:: Directions ::
Return the data below unaltered, but strip out the pictures.

:: Records ::
▬▬▬▬▬▬
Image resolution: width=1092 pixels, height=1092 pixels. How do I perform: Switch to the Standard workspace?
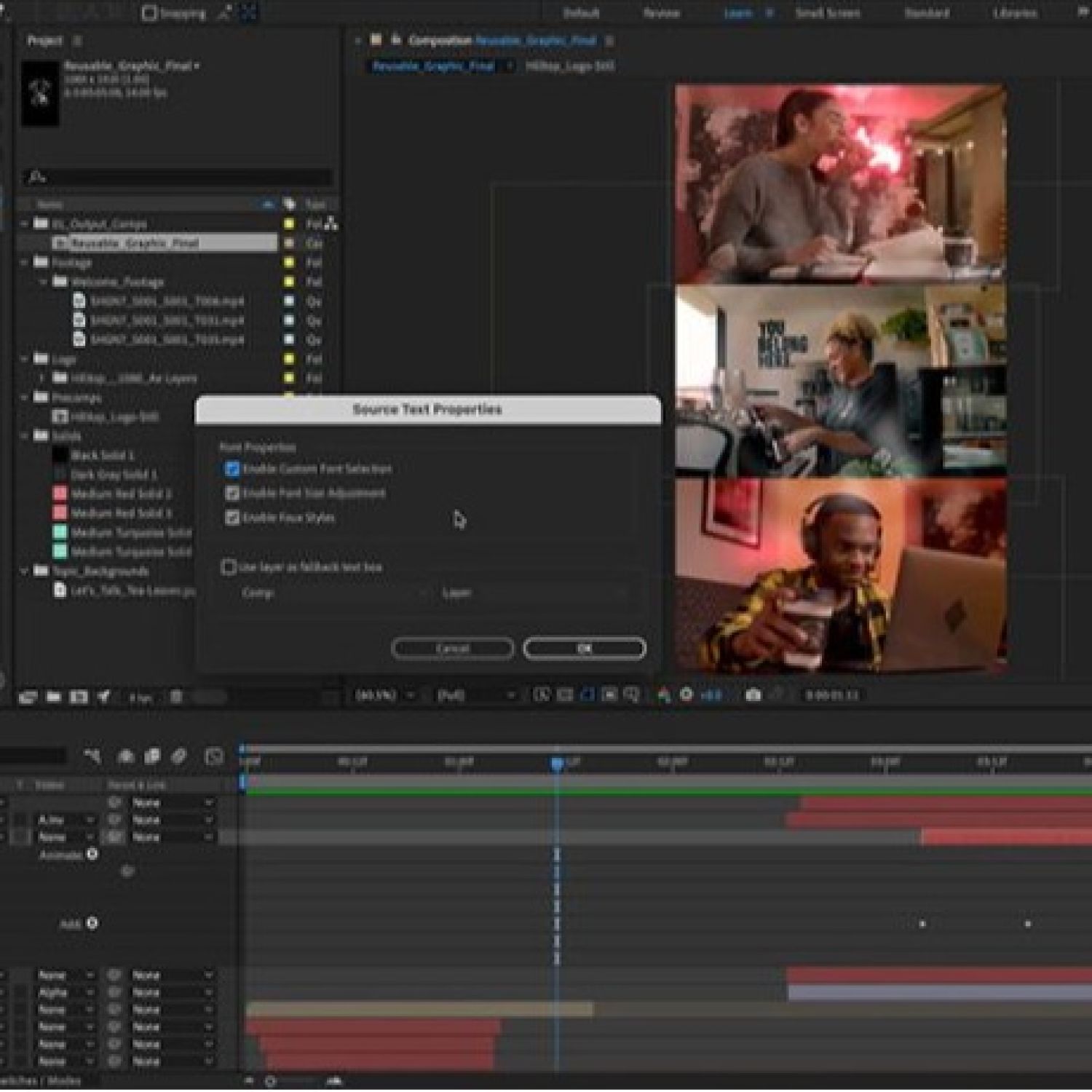(x=926, y=13)
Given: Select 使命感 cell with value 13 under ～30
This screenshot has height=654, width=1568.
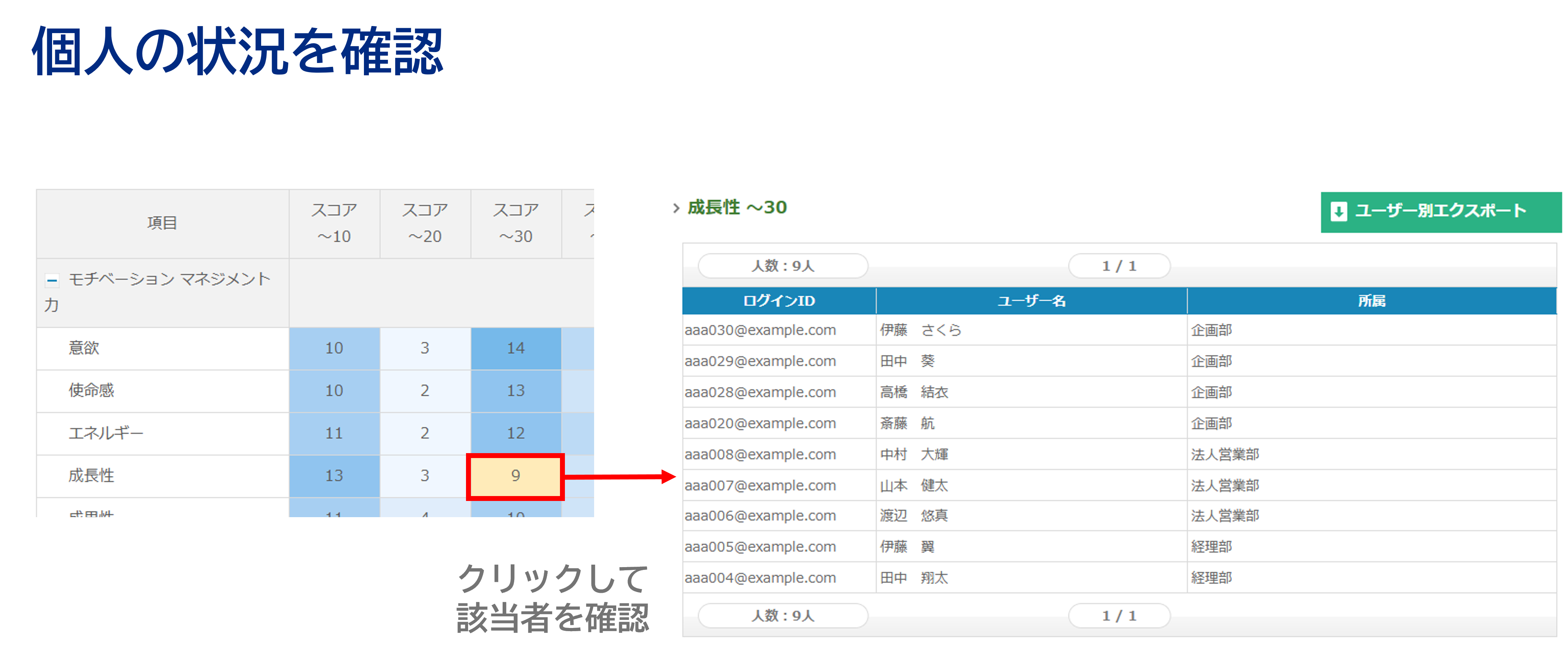Looking at the screenshot, I should 516,391.
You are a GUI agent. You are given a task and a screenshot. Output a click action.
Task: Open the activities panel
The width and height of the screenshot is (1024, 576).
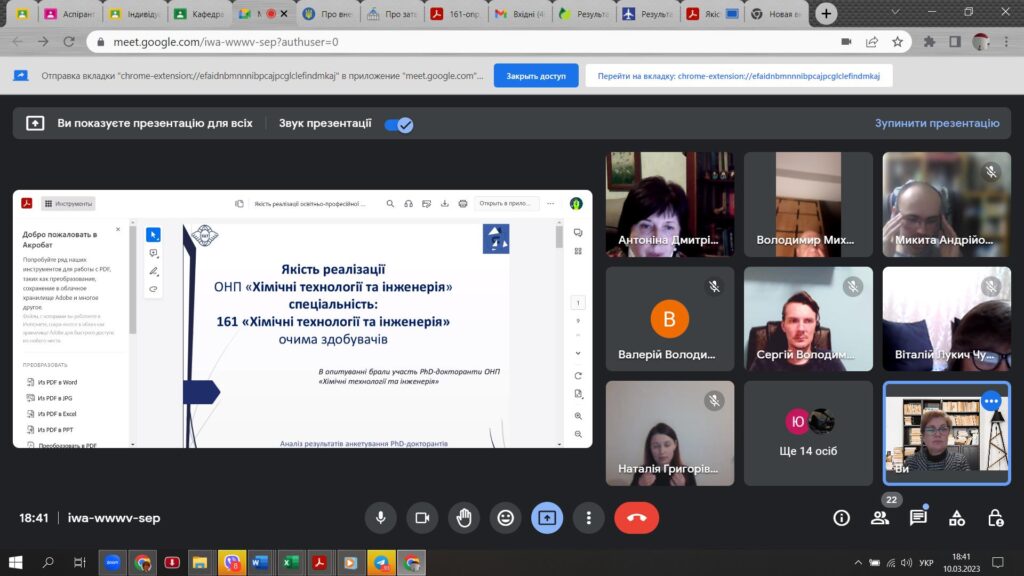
▬▬▬▬▬▬
:: Task output ::
Image resolution: width=1092 pixels, height=1092 pixels. How do I perform: Switch to the Standard workspace?
(x=926, y=13)
Given: Select 使命感 cell with value 13 under ～30
This screenshot has height=654, width=1568.
Looking at the screenshot, I should 516,391.
You are a GUI agent. You are given a task and a screenshot. Output a click action.
Task: Open the activities panel
The width and height of the screenshot is (1024, 576).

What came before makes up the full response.